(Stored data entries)
--*--

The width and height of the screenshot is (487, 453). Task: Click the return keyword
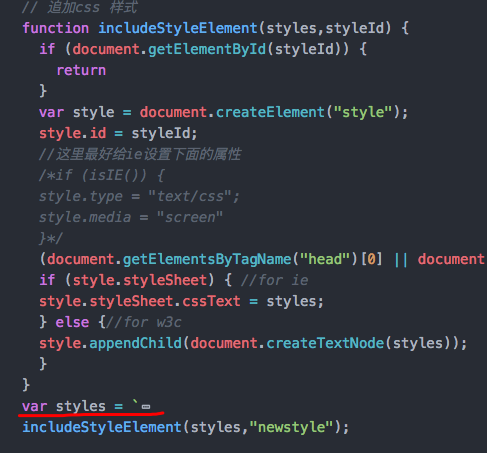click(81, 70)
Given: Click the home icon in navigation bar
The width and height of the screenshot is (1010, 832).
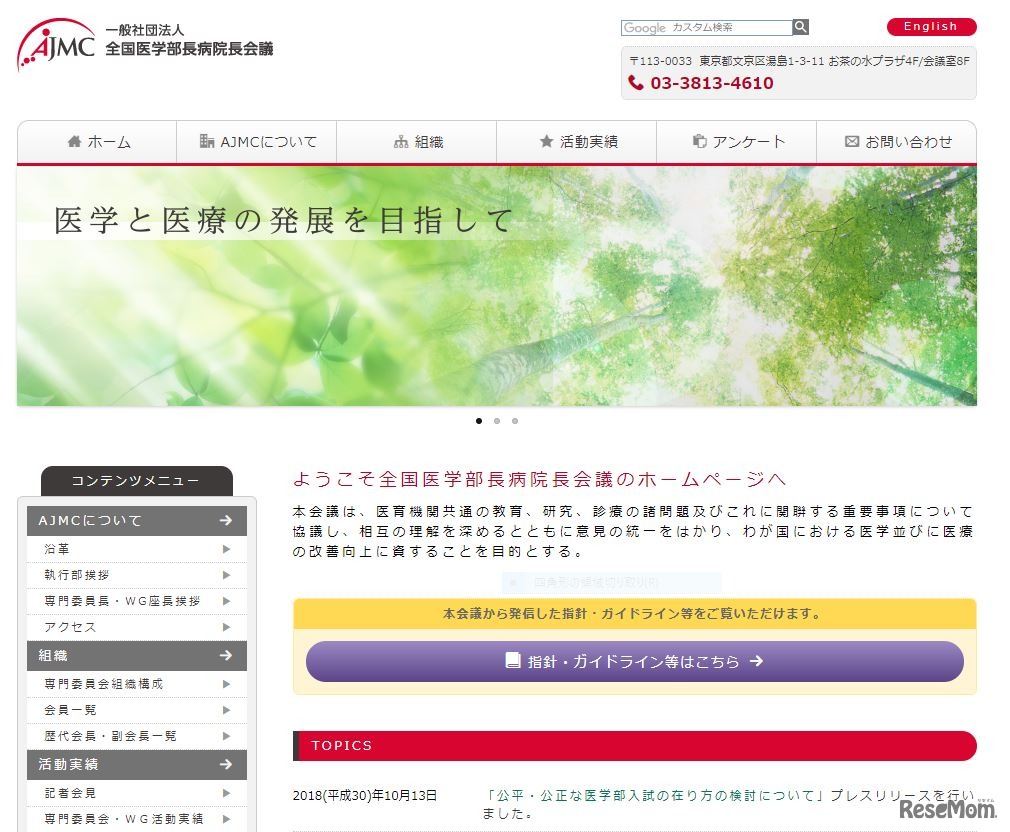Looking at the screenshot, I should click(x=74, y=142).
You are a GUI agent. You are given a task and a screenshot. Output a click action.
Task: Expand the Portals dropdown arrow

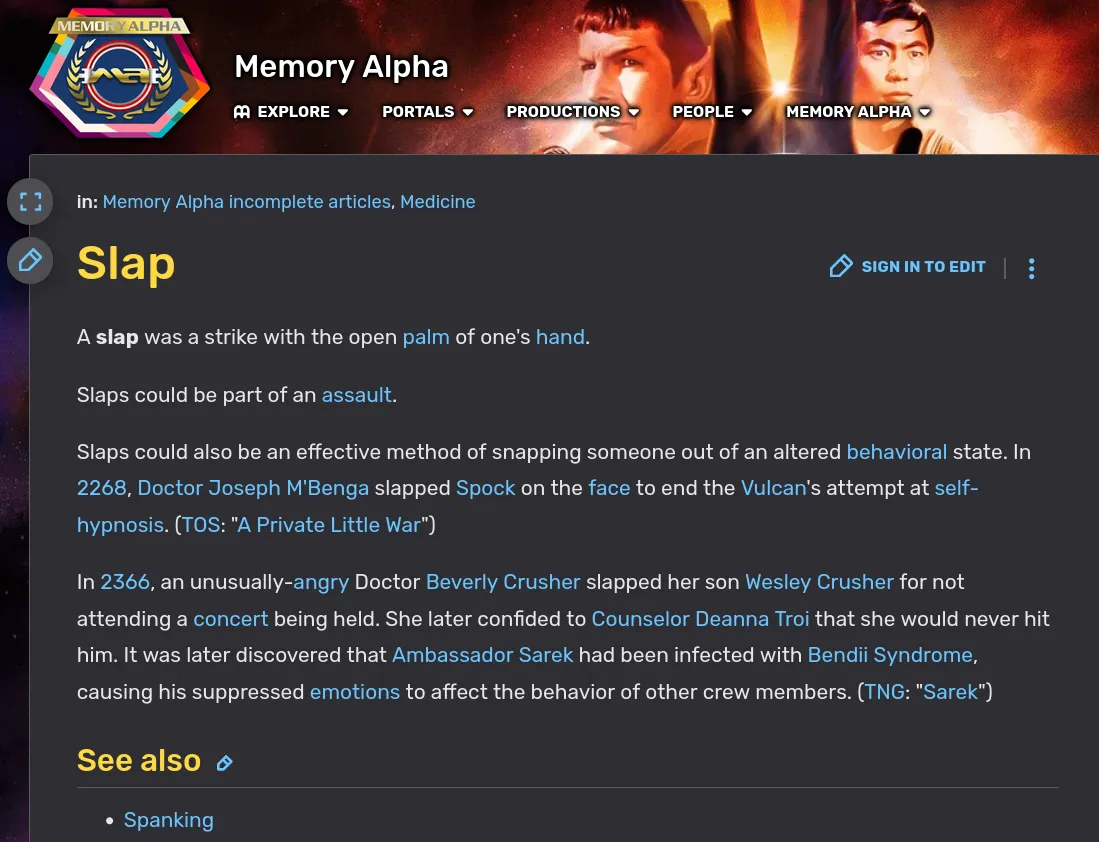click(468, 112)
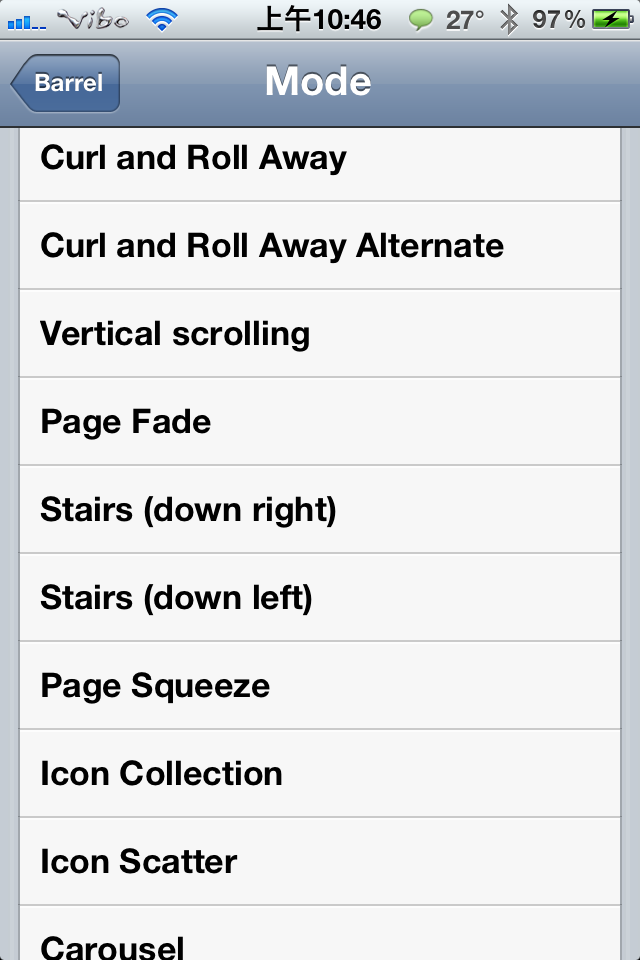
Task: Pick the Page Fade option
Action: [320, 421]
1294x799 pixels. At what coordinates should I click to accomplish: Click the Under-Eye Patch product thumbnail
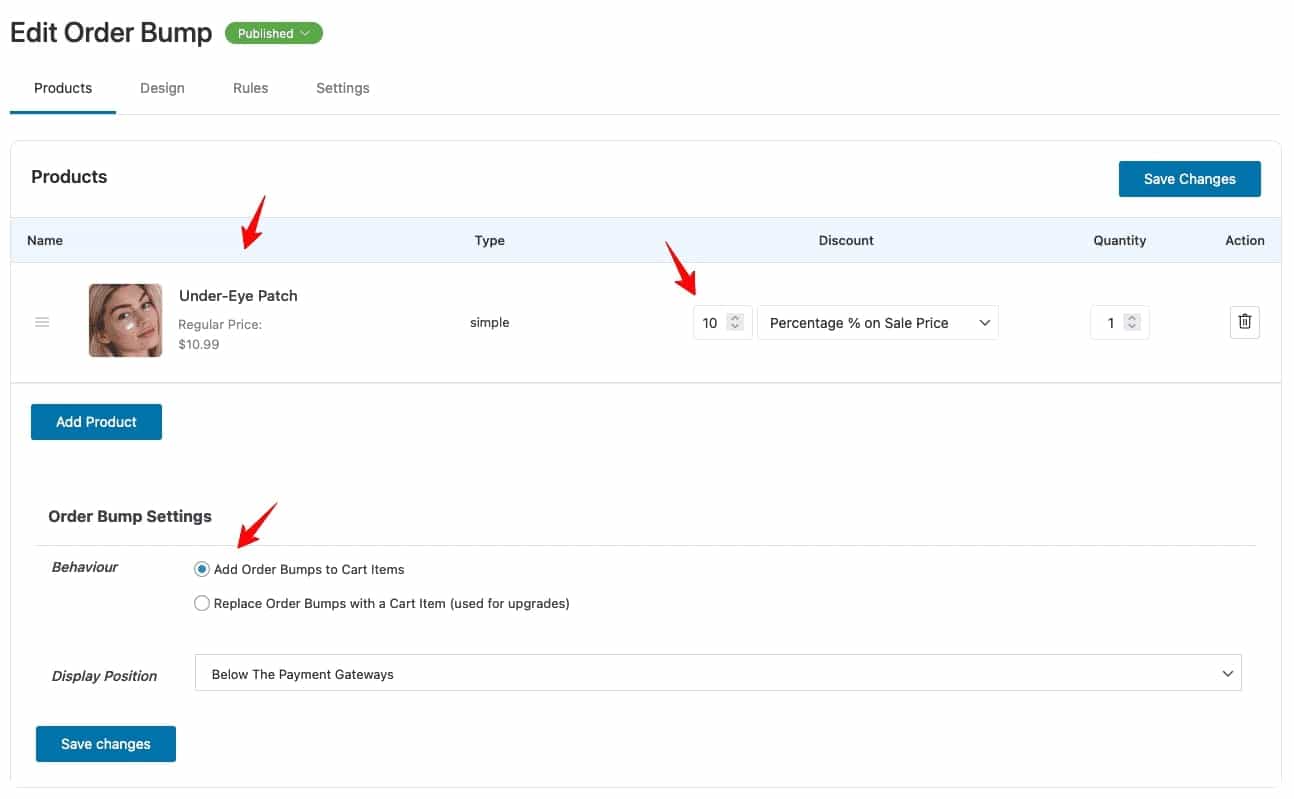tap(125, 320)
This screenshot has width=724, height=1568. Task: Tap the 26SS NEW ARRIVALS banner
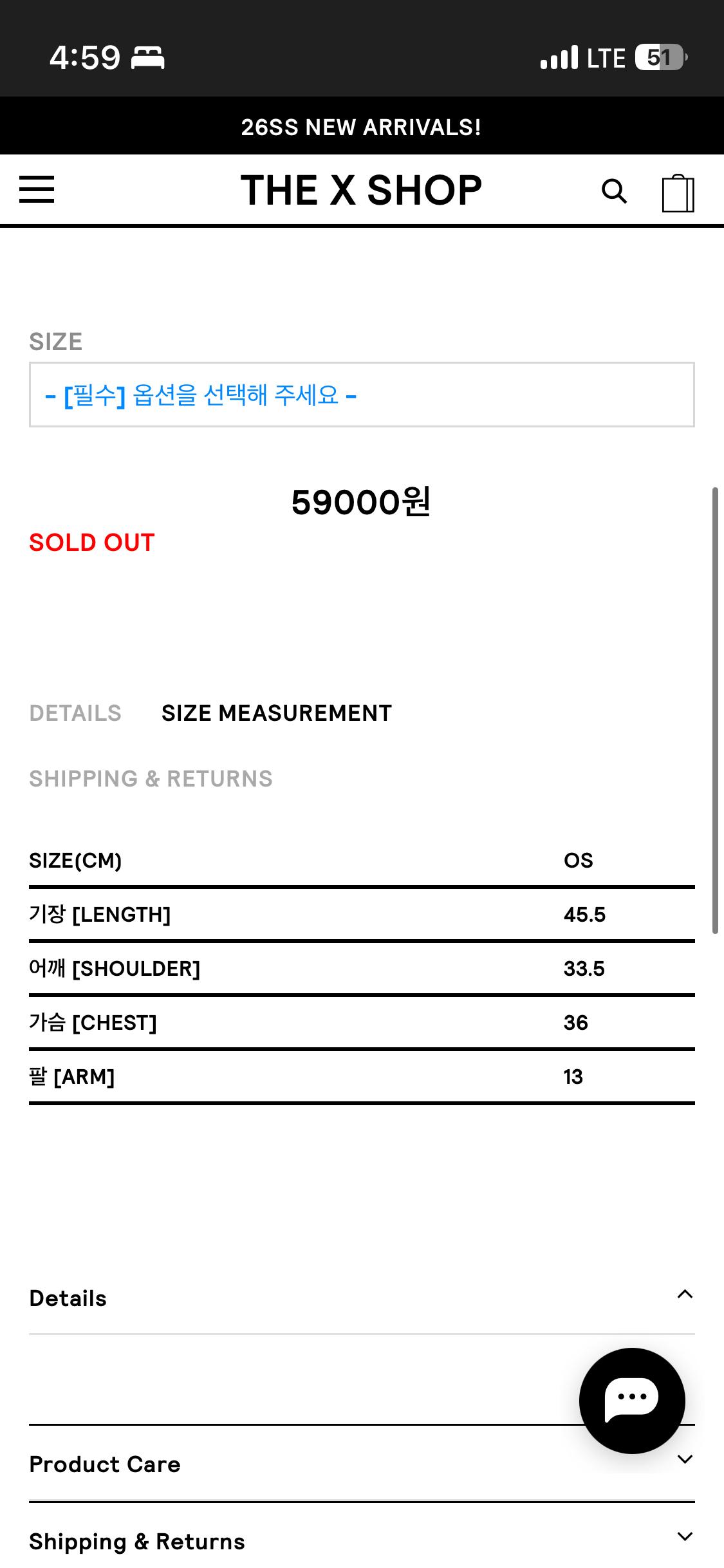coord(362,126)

--*--

• EXERCISE
I would like an exact copy of the lines from the one holding "Task: Expand the Portals dropdown arrow" through the last line of the entries above, with the pictures left out.

• RESULT
Task: Expand the Portals dropdown arrow

click(468, 112)
Task: Pick the Page Fade option
Action: [320, 421]
1294x799 pixels. At what coordinates should I click to accomplish: Click the Under-Eye Patch product thumbnail
tap(125, 320)
This screenshot has width=724, height=1568. Task: Tap the 26SS NEW ARRIVALS banner
coord(362,126)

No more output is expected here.